The copy should begin at the line containing "Click the Hermandad Juvenil DTS crest" and end with the last line below, every line exact and no picture included.

(Extracted data entries)
□ □ □ □ □
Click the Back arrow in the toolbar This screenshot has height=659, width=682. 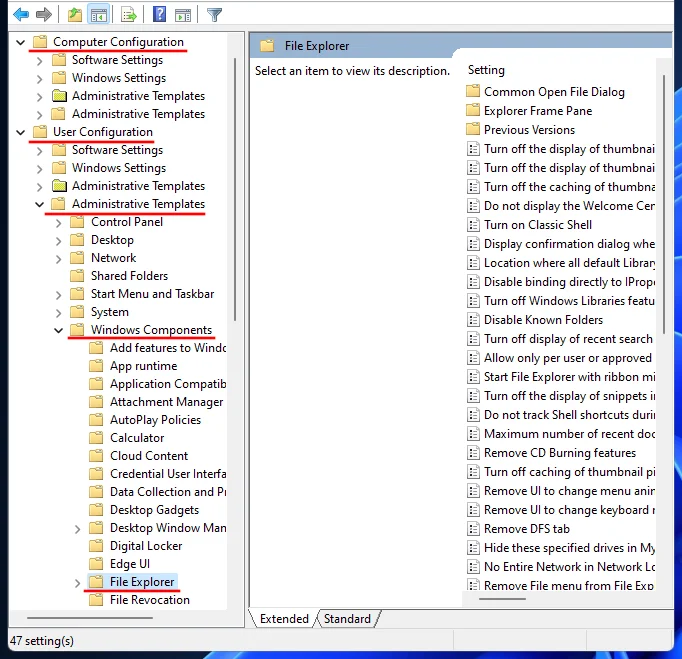(20, 14)
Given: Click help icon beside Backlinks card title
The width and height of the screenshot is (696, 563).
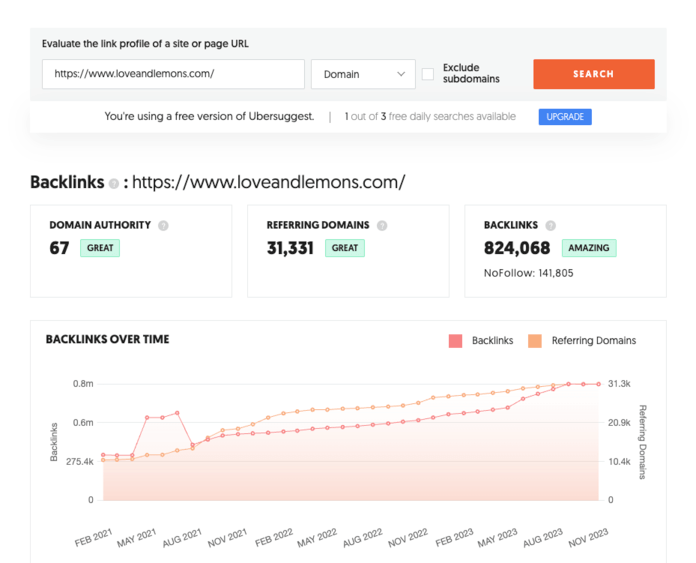Looking at the screenshot, I should coord(551,226).

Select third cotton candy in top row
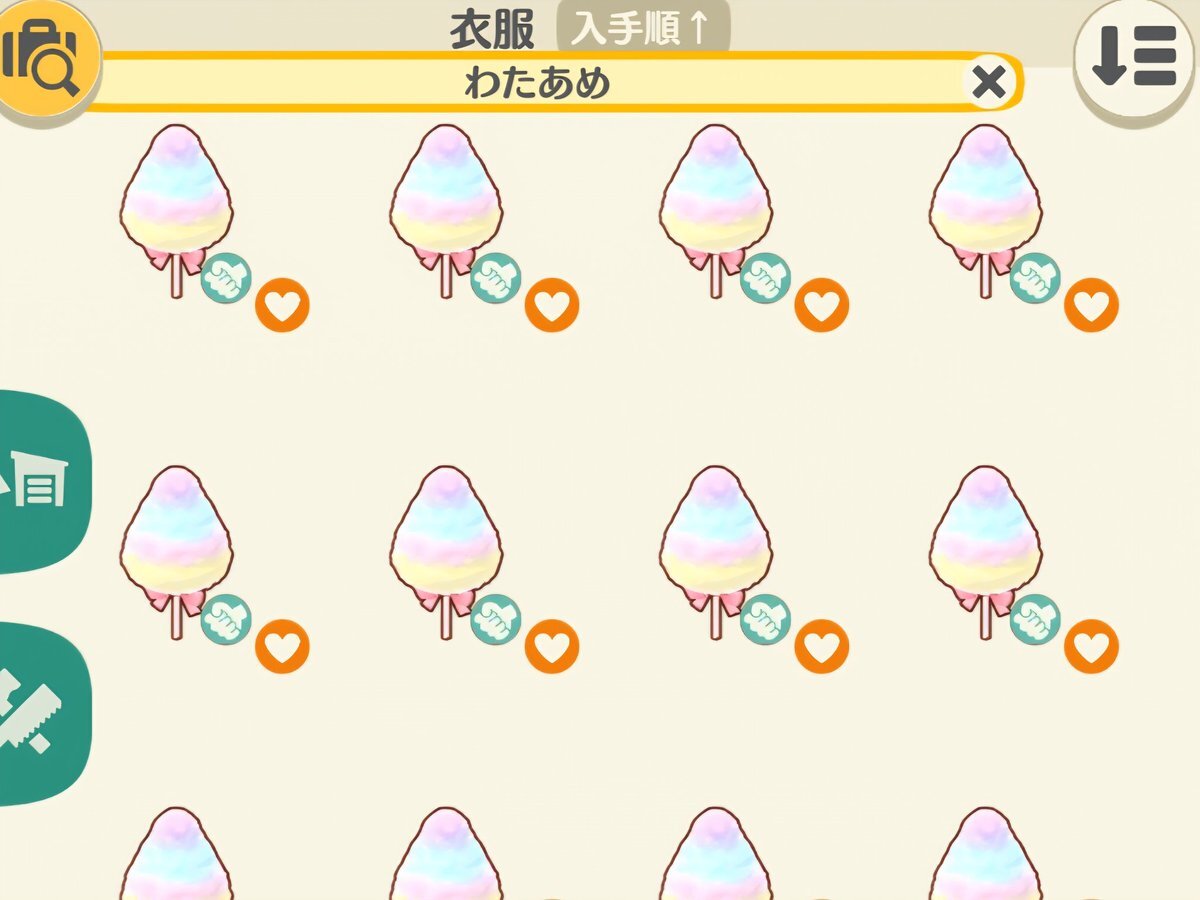tap(716, 210)
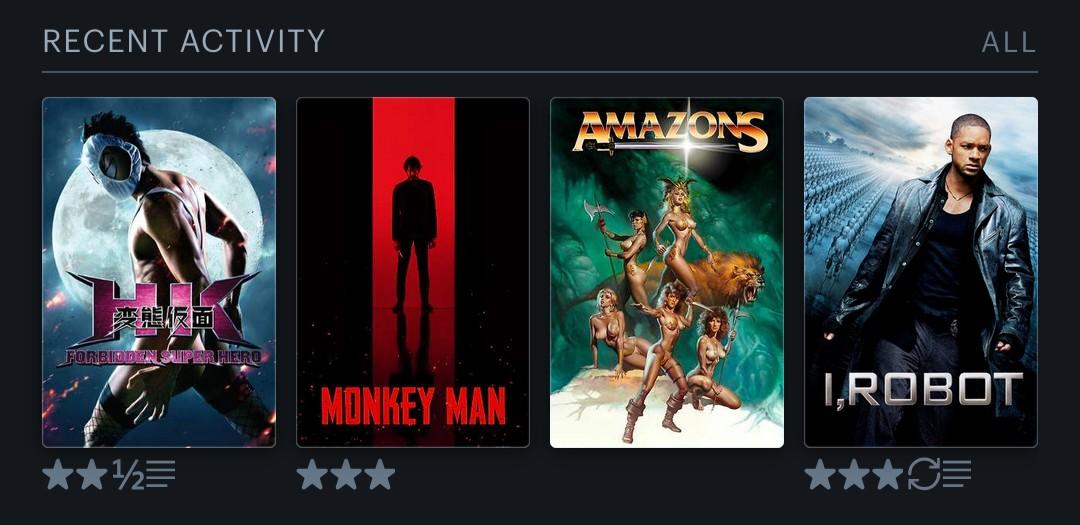Click the red MONKEY MAN title text
1080x525 pixels.
pos(413,406)
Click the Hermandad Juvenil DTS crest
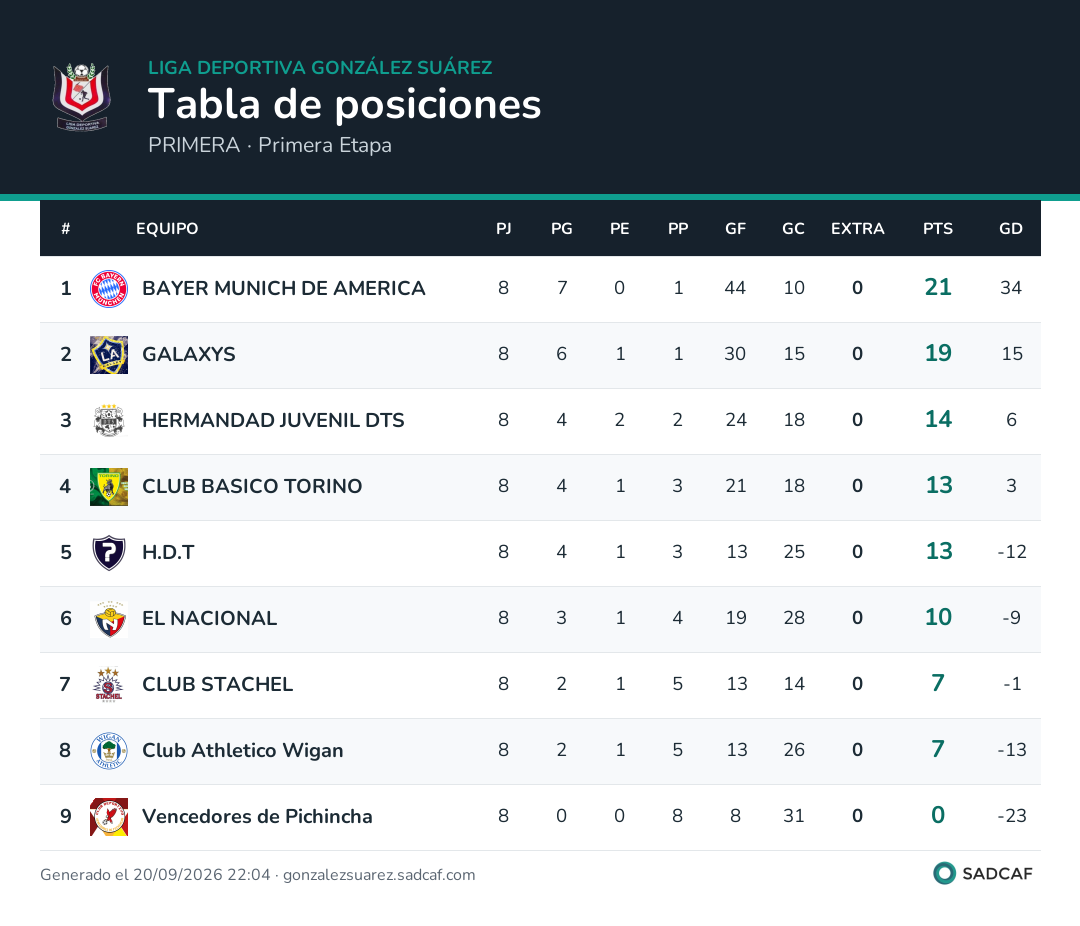Image resolution: width=1080 pixels, height=926 pixels. pyautogui.click(x=109, y=421)
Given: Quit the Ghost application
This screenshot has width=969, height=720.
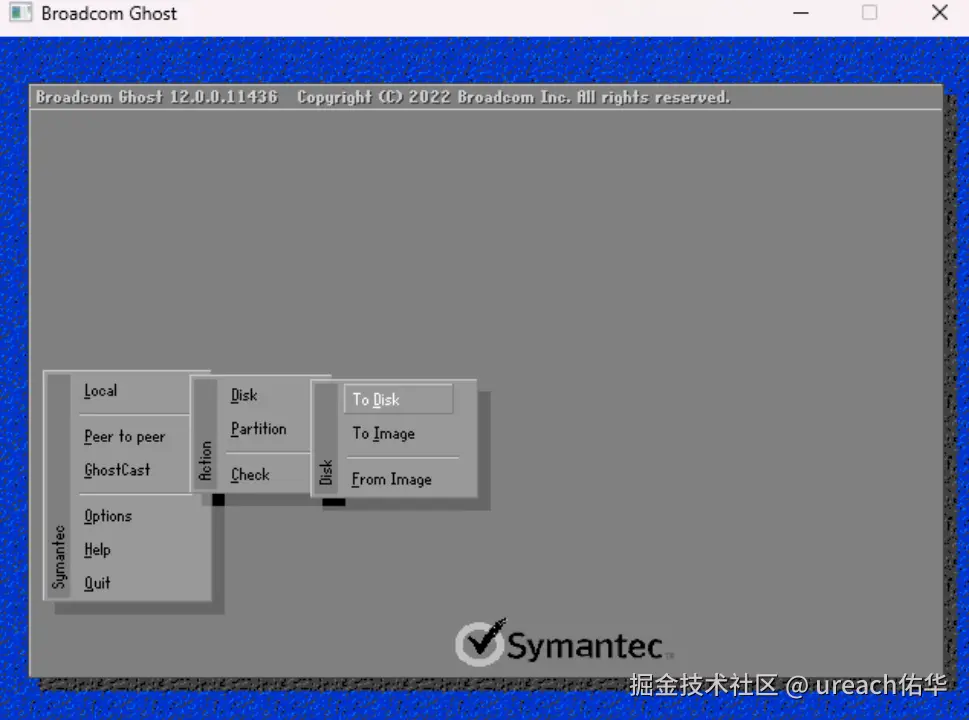Looking at the screenshot, I should click(97, 583).
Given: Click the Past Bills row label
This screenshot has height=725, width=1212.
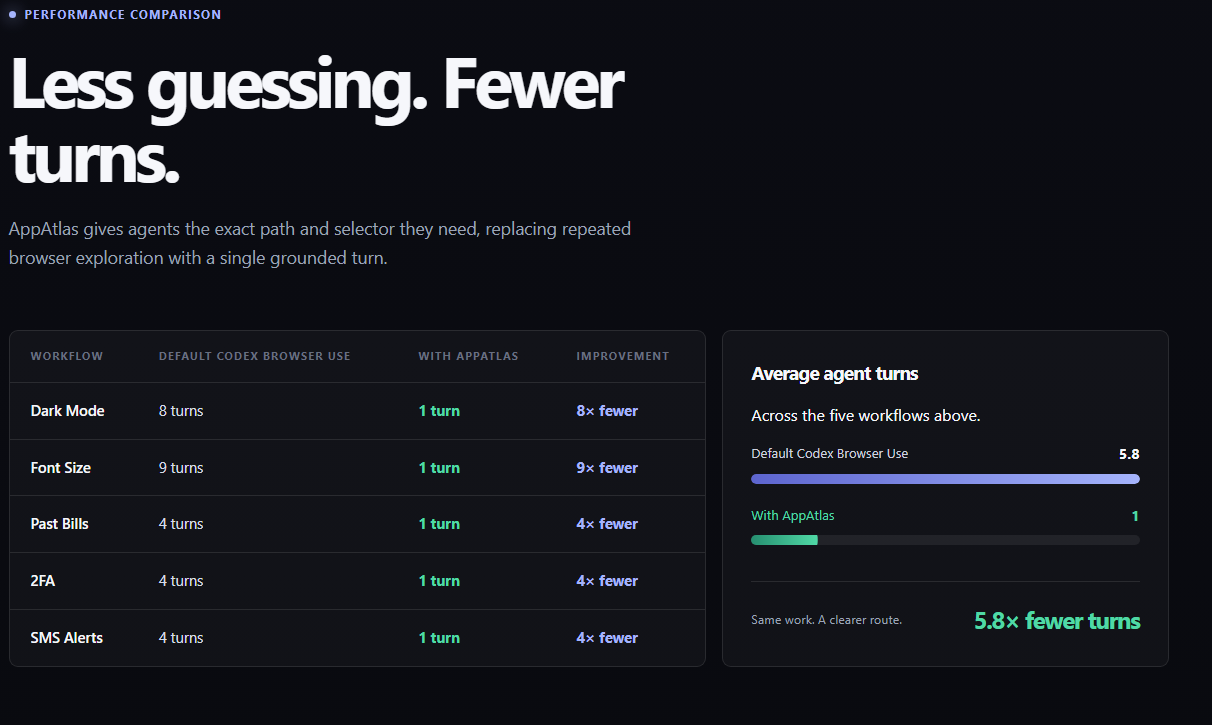Looking at the screenshot, I should 60,524.
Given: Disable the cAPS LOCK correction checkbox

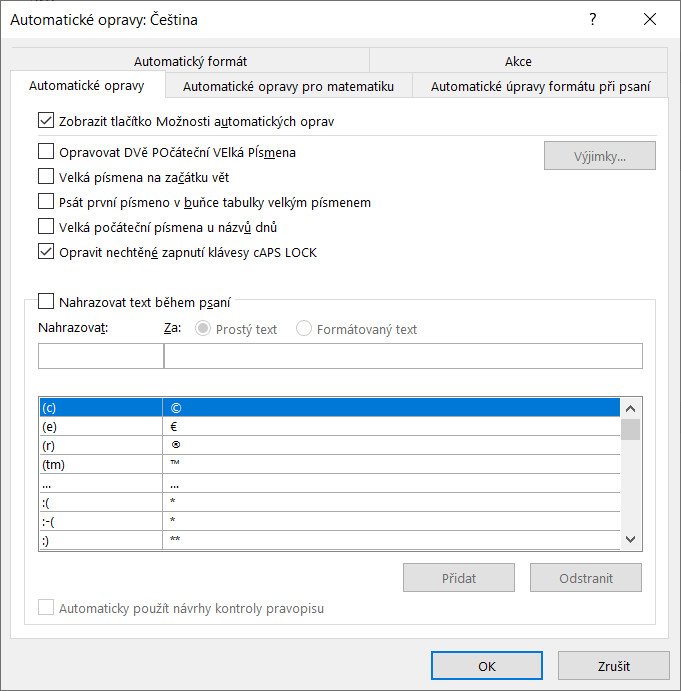Looking at the screenshot, I should pos(46,252).
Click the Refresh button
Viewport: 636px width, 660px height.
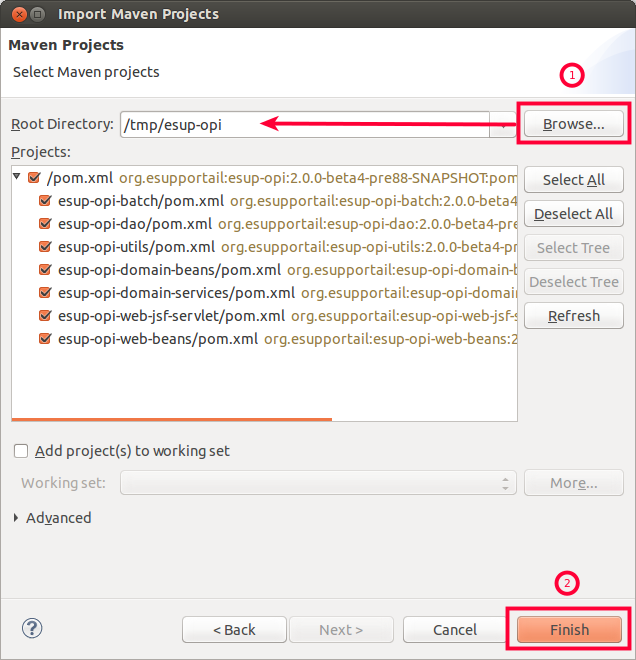pos(573,316)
□ □ □ □ □
OUTPUT BELOW.
Click the Hermandad Juvenil DTS crest
Image resolution: width=1080 pixels, height=926 pixels. pyautogui.click(x=109, y=421)
Given: Quit the Ghost application
This screenshot has width=969, height=720.
Looking at the screenshot, I should click(97, 583).
Given: Click the Past Bills row label
This screenshot has height=725, width=1212.
Looking at the screenshot, I should 60,524.
Given: Disable the cAPS LOCK correction checkbox

Looking at the screenshot, I should pos(46,252).
Click the Refresh button
Viewport: 636px width, 660px height.
pos(573,316)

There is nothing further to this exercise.